**SET OF TASKS:**
1. From the passage on interim assessment recommendations, write out the text between "4. Interim Alignment." and "future-focused assessment system.", inclusive.
2. Answer these questions about the passage on interim assessment recommendations:
(a) Between which two options was the Task Force split evenly?
(b) On what platform should the interim assessments be implemented, if possible?
(c) Which recommendation received unanimous support?

**PASSAGE:**
======

3. Interim Design. The Task Force was split evenly between recommending an item bank and assessment 
“modules” aligned to high-leverage needs, based on standards and learning targets. We recommend that the NM 
PED incrementally build interim assessment resources, so educators can (1) use assessments to inform their 
practice and (2) develop local assessments aligned to both the standards and their local curriculum. 


4. Interim Alignment. The Task Force recommended that the NM PED adopt optional interim assessments that are 
based on the same content frameworks as the state summative assessment. 


5. Interim Implementation. The Task Force recommended that the NM PED implement interim assessments that 
are on the same platform as the summative assessment, if possible. Additionally, members noted that the 
assessment platform should be able to expand over time to support authoring assessment content as part of a 
future-focused assessment system. 


6. Interim Transparency and Security. A critical recommendation that received unanimous support was that the 
interim assessment system should be fully transparent and promote educator understanding by involving them 
in item development, item review, and developing and reviewing associated supporting instructional materials. 
Furthermore, the Task Force recommended that the system should be freely available for teachers for use, 
review, and reference on demand (i.e., ensuring interim assessment materials and resources are not secure).

======

**RECORD EXTRACTS:**
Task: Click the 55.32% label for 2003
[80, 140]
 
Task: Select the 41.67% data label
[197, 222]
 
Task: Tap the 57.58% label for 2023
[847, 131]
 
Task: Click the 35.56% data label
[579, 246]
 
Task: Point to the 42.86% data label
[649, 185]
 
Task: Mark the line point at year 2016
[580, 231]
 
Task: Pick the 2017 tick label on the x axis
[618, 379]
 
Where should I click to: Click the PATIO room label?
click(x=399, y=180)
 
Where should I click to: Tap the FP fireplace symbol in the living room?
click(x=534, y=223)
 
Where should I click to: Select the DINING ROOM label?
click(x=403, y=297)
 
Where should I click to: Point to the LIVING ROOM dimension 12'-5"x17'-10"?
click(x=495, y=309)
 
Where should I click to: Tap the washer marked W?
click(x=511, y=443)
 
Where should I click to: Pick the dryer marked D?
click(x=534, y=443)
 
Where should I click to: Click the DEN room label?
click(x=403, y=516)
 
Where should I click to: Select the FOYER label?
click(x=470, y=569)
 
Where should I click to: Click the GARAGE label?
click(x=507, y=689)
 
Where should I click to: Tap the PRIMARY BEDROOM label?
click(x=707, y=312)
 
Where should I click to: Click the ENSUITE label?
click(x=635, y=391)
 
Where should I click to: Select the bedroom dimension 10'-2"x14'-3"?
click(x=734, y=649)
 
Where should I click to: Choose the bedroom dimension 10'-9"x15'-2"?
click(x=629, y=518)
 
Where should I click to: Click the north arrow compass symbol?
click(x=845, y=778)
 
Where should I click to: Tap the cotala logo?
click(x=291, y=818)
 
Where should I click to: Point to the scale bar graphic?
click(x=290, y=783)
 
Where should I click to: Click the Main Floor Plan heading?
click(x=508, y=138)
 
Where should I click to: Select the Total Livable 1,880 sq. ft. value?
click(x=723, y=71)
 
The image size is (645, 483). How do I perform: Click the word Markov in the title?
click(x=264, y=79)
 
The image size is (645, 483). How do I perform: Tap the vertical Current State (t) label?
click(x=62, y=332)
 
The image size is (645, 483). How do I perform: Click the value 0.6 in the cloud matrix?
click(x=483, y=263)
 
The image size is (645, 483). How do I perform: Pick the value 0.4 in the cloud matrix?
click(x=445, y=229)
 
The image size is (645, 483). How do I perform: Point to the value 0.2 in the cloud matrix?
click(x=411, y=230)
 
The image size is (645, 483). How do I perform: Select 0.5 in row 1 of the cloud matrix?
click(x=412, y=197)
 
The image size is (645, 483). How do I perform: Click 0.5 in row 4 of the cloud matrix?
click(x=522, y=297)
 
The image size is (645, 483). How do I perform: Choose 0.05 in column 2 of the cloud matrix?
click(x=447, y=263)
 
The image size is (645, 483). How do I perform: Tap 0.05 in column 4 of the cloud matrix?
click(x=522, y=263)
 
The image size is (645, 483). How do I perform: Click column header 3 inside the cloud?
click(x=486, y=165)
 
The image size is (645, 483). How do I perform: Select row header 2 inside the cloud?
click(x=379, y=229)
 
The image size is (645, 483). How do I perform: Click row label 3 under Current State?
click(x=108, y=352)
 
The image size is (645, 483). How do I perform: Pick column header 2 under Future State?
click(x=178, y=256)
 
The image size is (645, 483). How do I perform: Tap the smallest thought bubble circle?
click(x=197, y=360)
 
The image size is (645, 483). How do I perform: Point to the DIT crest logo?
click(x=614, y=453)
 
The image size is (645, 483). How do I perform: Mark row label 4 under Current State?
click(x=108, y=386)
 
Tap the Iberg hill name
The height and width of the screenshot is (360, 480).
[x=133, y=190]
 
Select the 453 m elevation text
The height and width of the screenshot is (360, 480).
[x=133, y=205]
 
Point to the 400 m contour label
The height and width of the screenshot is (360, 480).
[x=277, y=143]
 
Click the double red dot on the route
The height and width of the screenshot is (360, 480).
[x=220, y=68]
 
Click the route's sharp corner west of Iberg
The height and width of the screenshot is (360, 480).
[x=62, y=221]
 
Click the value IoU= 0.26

======

**ANSWERS TO THE EXERCISE:**
1.
4. Interim Alignment. The Task Force recommended that the NM PED adopt optional interim assessments that are 
based on the same content frameworks as the state summative assessment. 


5. Interim Implementation. The Task Force recommended that the NM PED implement interim assessments that 
are on the same platform as the summative assessment, if possible. Additionally, members noted that the 
assessment platform should be able to expand over time to support authoring assessment content as part of a 
future-focused assessment system.

2.
(a) An item bank and assessment "modules" aligned to high-leverage needs.
(b) The same platform as the summative assessment.
(c) The interim assessment system should be fully transparent and promote educator understanding by involving educators in item development, item review, and developing and reviewing associated supporting instructional materials.